_Exercise directions_
Give an exact copy of every entry.

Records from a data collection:
____________

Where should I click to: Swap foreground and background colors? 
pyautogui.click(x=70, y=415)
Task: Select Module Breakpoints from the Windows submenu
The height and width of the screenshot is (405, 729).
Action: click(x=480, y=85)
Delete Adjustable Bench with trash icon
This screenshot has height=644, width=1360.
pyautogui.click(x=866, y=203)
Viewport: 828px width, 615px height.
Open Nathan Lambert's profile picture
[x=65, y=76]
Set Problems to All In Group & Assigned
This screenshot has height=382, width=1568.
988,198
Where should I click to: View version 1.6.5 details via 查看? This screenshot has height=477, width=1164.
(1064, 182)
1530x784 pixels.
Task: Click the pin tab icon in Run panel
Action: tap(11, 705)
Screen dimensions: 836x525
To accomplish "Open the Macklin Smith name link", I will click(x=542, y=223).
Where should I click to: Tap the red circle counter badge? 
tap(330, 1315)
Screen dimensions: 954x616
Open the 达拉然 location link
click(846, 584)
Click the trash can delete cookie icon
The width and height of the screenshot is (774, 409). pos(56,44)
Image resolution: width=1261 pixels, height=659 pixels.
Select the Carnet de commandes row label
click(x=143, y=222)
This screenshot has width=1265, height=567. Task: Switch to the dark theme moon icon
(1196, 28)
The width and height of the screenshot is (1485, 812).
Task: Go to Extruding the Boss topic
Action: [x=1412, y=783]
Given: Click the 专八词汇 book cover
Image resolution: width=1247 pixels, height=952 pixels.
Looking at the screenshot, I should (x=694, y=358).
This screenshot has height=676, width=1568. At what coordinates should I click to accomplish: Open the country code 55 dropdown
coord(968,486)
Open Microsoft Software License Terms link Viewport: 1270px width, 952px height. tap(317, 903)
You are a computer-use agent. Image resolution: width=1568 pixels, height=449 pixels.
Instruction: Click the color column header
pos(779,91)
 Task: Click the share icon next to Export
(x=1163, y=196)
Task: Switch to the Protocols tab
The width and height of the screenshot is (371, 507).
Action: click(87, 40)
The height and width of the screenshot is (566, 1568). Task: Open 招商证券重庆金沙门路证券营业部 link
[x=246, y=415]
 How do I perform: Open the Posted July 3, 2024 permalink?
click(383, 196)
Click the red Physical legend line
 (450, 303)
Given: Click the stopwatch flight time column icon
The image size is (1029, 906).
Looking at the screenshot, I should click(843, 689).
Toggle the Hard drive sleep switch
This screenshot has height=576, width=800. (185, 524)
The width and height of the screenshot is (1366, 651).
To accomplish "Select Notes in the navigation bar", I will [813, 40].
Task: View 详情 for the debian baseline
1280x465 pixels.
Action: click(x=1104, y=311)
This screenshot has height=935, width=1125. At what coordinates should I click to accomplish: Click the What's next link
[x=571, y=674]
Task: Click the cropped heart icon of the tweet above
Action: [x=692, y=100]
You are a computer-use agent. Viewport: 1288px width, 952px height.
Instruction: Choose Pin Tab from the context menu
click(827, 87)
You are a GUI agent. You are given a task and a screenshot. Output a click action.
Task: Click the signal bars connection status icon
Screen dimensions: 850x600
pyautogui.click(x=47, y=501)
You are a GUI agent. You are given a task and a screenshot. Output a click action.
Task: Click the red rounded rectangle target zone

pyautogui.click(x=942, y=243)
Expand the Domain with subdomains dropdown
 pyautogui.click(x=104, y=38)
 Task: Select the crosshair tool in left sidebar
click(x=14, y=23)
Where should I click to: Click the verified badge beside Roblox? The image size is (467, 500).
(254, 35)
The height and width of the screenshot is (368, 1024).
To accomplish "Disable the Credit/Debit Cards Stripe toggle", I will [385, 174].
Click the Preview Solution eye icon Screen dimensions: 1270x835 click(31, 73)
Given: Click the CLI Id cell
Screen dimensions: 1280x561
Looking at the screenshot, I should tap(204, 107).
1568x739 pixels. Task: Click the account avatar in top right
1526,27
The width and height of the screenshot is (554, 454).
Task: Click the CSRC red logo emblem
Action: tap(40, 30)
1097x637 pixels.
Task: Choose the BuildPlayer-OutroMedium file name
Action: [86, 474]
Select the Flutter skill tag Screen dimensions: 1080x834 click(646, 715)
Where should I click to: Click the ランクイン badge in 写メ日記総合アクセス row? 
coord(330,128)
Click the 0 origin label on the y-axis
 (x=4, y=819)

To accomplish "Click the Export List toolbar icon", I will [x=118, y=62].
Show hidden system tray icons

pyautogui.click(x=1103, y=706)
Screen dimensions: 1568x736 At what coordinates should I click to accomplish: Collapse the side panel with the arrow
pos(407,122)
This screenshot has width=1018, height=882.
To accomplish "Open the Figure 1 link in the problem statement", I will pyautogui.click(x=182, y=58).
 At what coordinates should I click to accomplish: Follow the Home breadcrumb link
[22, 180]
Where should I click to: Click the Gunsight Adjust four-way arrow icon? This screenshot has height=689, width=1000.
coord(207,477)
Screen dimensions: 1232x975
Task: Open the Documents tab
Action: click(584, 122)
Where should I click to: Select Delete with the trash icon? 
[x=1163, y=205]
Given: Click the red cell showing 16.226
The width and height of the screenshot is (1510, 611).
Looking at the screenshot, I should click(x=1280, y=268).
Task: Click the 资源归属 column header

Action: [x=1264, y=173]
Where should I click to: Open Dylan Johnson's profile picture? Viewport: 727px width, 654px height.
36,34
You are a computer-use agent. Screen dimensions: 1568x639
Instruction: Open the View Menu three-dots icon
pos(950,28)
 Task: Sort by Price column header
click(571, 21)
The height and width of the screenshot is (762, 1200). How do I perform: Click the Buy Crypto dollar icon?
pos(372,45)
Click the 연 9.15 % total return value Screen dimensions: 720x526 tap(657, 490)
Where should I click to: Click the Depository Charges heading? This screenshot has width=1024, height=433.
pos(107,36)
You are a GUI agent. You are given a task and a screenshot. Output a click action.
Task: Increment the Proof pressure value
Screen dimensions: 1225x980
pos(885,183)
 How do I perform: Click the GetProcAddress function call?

____________

_Exercise output_
Where should I click to: Swap foreground and background colors? 
pyautogui.click(x=70, y=415)
Task: Select Module Breakpoints from the Windows submenu
The height and width of the screenshot is (405, 729).
Action: click(x=480, y=85)
Delete Adjustable Bench with trash icon
This screenshot has height=644, width=1360.
pyautogui.click(x=866, y=203)
Viewport: 828px width, 615px height.
Open Nathan Lambert's profile picture
[x=65, y=76]
Set Problems to All In Group & Assigned
This screenshot has height=382, width=1568.
988,198
Where should I click to: View version 1.6.5 details via 查看? This screenshot has height=477, width=1164.
(1064, 182)
1530x784 pixels.
Task: Click the pin tab icon in Run panel
Action: tap(11, 705)
Screen dimensions: 836x525
To accomplish "Open the Macklin Smith name link", I will click(x=542, y=223).
Where should I click to: Tap the red circle counter badge? 
tap(330, 1315)
Screen dimensions: 954x616
Open the 达拉然 location link
click(846, 584)
Click the trash can delete cookie icon
The width and height of the screenshot is (774, 409). pos(56,44)
Image resolution: width=1261 pixels, height=659 pixels.
Select the Carnet de commandes row label
click(x=143, y=222)
This screenshot has width=1265, height=567. Task: Switch to the dark theme moon icon
(1196, 28)
The width and height of the screenshot is (1485, 812).
Task: Go to Extruding the Boss topic
Action: [x=1412, y=783]
Given: Click the 专八词汇 book cover
Image resolution: width=1247 pixels, height=952 pixels.
Looking at the screenshot, I should (x=694, y=358).
This screenshot has height=676, width=1568. At what coordinates should I click to accomplish: Open the country code 55 dropdown
coord(968,486)
Open Microsoft Software License Terms link Viewport: 1270px width, 952px height. tap(317, 903)
You are a computer-use agent. Image resolution: width=1568 pixels, height=449 pixels.
Instruction: Click the color column header
pos(779,91)
 Task: Click the share icon next to Export
(x=1163, y=196)
Task: Switch to the Protocols tab
The width and height of the screenshot is (371, 507).
Action: click(87, 40)
The height and width of the screenshot is (566, 1568). Task: Open 招商证券重庆金沙门路证券营业部 link
[x=246, y=415]
 How do I perform: Open the Posted July 3, 2024 permalink?
click(383, 196)
Click the red Physical legend line
 (450, 303)
Given: Click the stopwatch flight time column icon
The image size is (1029, 906).
Looking at the screenshot, I should click(843, 689).
Toggle the Hard drive sleep switch
This screenshot has height=576, width=800. (185, 524)
The width and height of the screenshot is (1366, 651).
To accomplish "Select Notes in the navigation bar", I will [813, 40].
Task: View 详情 for the debian baseline
1280x465 pixels.
Action: click(x=1104, y=311)
This screenshot has height=935, width=1125. At what coordinates should I click to accomplish: Click the What's next link
[x=571, y=674]
Task: Click the cropped heart icon of the tweet above
Action: [x=692, y=100]
You are a computer-use agent. Viewport: 1288px width, 952px height.
Instruction: Choose Pin Tab from the context menu
click(827, 87)
You are a GUI agent. You are given a task and a screenshot. Output a click action.
Task: Click the signal bars connection status icon
Screen dimensions: 850x600
pyautogui.click(x=47, y=501)
You are a GUI agent. You are given a task and a screenshot. Output a click action.
Task: Click the red rounded rectangle target zone

pyautogui.click(x=942, y=243)
Expand the Domain with subdomains dropdown
 pyautogui.click(x=104, y=38)
 Task: Select the crosshair tool in left sidebar
click(x=14, y=23)
Where should I click to: Click the verified badge beside Roblox? The image size is (467, 500).
(254, 35)
The height and width of the screenshot is (368, 1024).
To accomplish "Disable the Credit/Debit Cards Stripe toggle", I will [385, 174].
Click the Preview Solution eye icon Screen dimensions: 1270x835 click(31, 73)
Given: Click the CLI Id cell
Screen dimensions: 1280x561
Looking at the screenshot, I should tap(204, 107).
1568x739 pixels. Task: Click the account avatar in top right
1526,27
The width and height of the screenshot is (554, 454).
Task: Click the CSRC red logo emblem
Action: tap(40, 30)
1097x637 pixels.
Task: Choose the BuildPlayer-OutroMedium file name
Action: [86, 474]
Select the Flutter skill tag Screen dimensions: 1080x834 click(646, 715)
Where should I click to: Click the ランクイン badge in 写メ日記総合アクセス row? 
coord(330,128)
Click the 0 origin label on the y-axis
 (x=4, y=819)

To accomplish "Click the Export List toolbar icon", I will [x=118, y=62].
Show hidden system tray icons

pyautogui.click(x=1103, y=706)
Screen dimensions: 1568x736 At what coordinates should I click to accomplish: Collapse the side panel with the arrow
pos(407,122)
This screenshot has width=1018, height=882.
To accomplish "Open the Figure 1 link in the problem statement", I will pyautogui.click(x=182, y=58).
 At what coordinates should I click to accomplish: Follow the Home breadcrumb link
[22, 180]
Where should I click to: Click the Gunsight Adjust four-way arrow icon? This screenshot has height=689, width=1000.
coord(207,477)
Screen dimensions: 1232x975
Task: Open the Documents tab
Action: click(584, 122)
Where should I click to: Select Delete with the trash icon? 
[x=1163, y=205]
Given: Click the red cell showing 16.226
The width and height of the screenshot is (1510, 611).
Looking at the screenshot, I should click(x=1280, y=268).
Task: Click the 资源归属 column header

Action: [x=1264, y=173]
Where should I click to: Open Dylan Johnson's profile picture? Viewport: 727px width, 654px height.
36,34
You are a computer-use agent. Screen dimensions: 1568x639
Instruction: Open the View Menu three-dots icon
pos(950,28)
 Task: Sort by Price column header
click(571, 21)
The height and width of the screenshot is (762, 1200). How do I perform: Click the Buy Crypto dollar icon?
pos(372,45)
Click the 연 9.15 % total return value Screen dimensions: 720x526 tap(657, 490)
Where should I click to: Click the Depository Charges heading? This screenshot has width=1024, height=433.
pos(107,36)
You are a GUI agent. You are given a task and a screenshot. Output a click action.
Task: Increment the Proof pressure value
Screen dimensions: 1225x980
pos(885,183)
 How do I perform: Click the GetProcAddress function call?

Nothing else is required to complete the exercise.